The Rights of Humans and Other Living Things

A recent article in the New York Times, "Animal Studies Cross Campus to Lecture Hall," raises the oft-considered issue of animal rights.  The philosopher Peter Singer has been a leader in the "animal rights" world and has argued that those animals who are sentient beings have a right not to be eaten, or killed for their skin or fur, nor used in experimentation.  The article points to Singer's questioning "how humans could exclude animals from moral consideration, how they could justify causing animals pain."  We have become increasingly aware of animals as thinking, emotional, sensitive creatures, many of whom seem to exhibit caring and moral behavior towards members of their herd, flock, pack, etc.

Does the fact that a living thing exhibits a form of moral behavior automatically grant that creature an unquestioned right to life?  Does the fact that a living thing exhibits sentient behavior automatically grant that creature an unquestioned right to life?  Should rights be granted to living things even if those things have no understanding of these rights nor any obligations to extend such rights to other things?  Do trees have a right not to be cut down?  Do flowers have a right not to be picked?   Are all living things to be given "unalienable rights?"
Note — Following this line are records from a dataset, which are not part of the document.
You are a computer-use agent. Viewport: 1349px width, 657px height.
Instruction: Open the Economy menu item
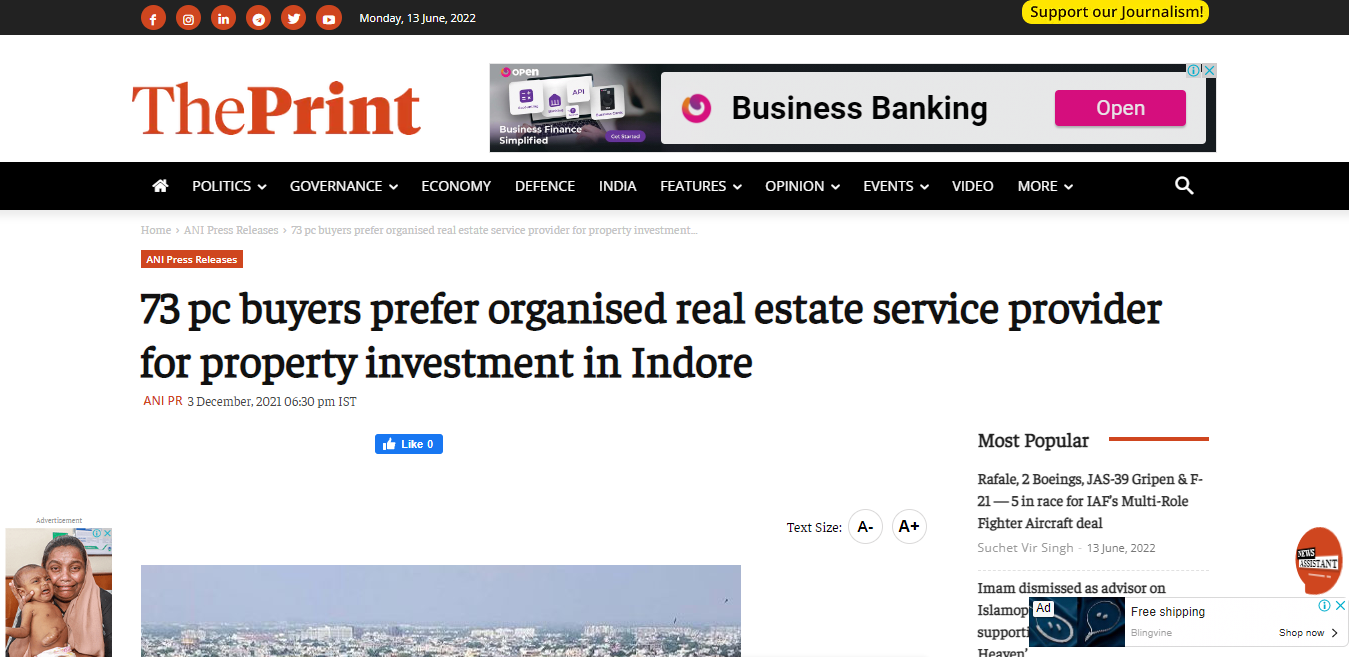point(456,186)
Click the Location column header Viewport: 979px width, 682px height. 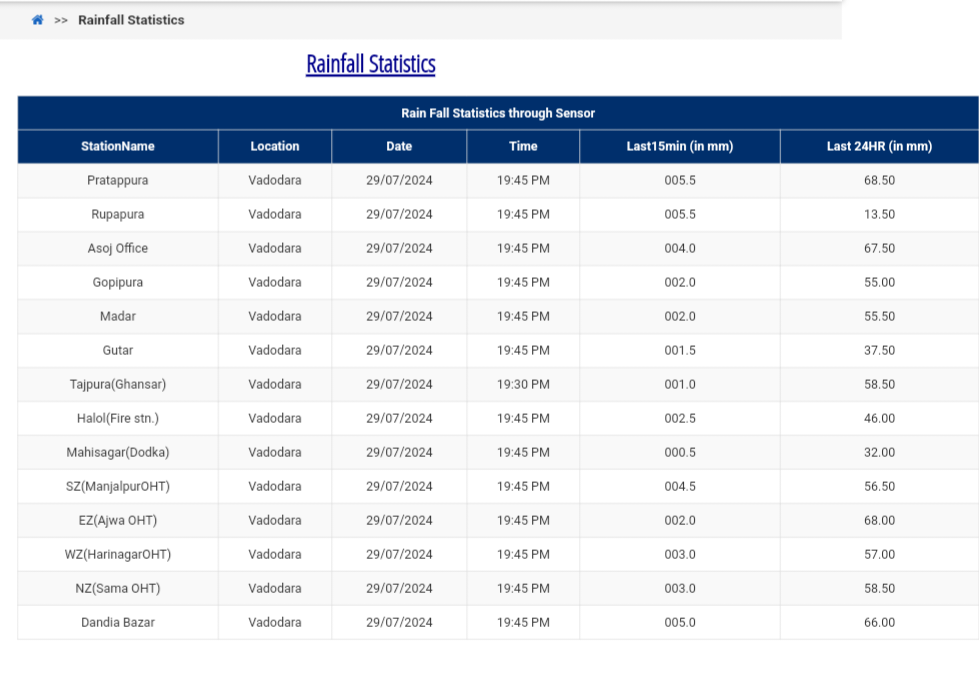[275, 146]
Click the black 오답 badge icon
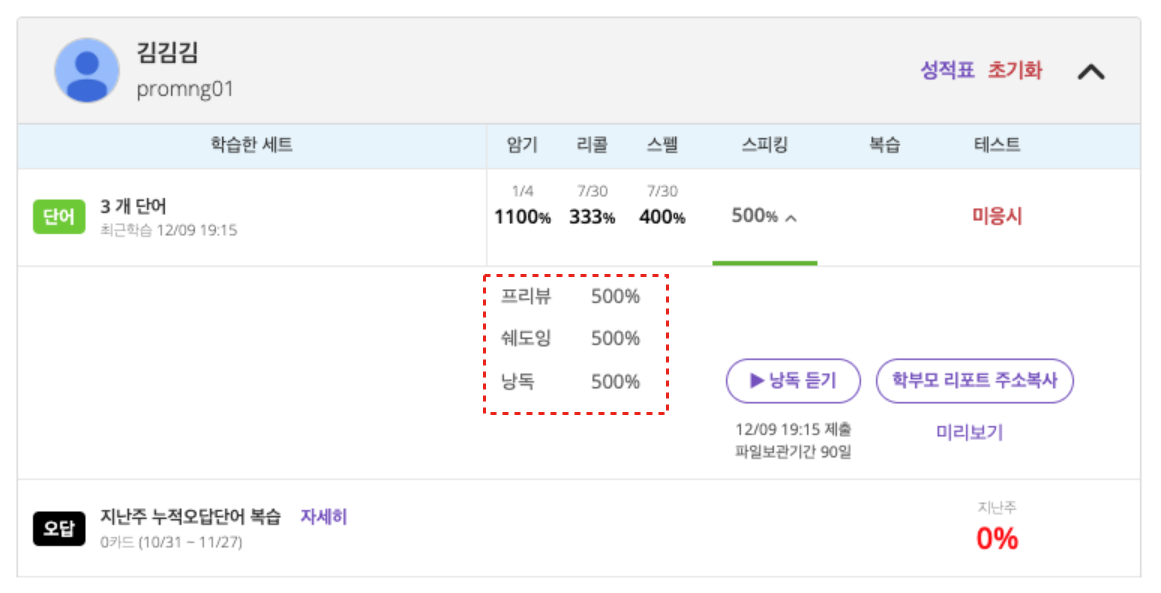1161x593 pixels. (x=58, y=529)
Or should we determine that living things that are human beings are ex parte and deserving of special rights because of their species - rights that are not to be conferred on other living things.  Would it be fair to argue that an animal that has a right not to be killed should also have a moral obligation to refrain from killing?  If an animal attacks and kills another animal does that animal have a right to a fair trial?  Does a sentient, caring, loving service dog have a greater right to life than a non-sentient newborn with major abnormalities that would forever limit his abilities to sustain a  sentient or normal existence?

I would argue that we humans are ex parte.  Not a religious argument, but an evolutionary one.  We are unique in the world.  Morality, which humans understand to a degree infinitesimally greater than any other living thing could understand, confers on humans a special niche.  Even the most severely limited human, who is non-sentient, whether newly born or in the depths of old-age related severe dementia, has a greater right to life than the kindest and most caring of any other living thing.  Human beings are very special living things and have "unalienable" rights that do not devolve to other living things.  Other living things have only the rights we humans grant them, for they are unable to understand rights and obligations at any meaningful level of development.

Sure, we absolutely should be kind and attentive to other living things.  But the argument that they have rights in any way equivalent to those of the most non-sentient, most damaged human animal is not a consideration.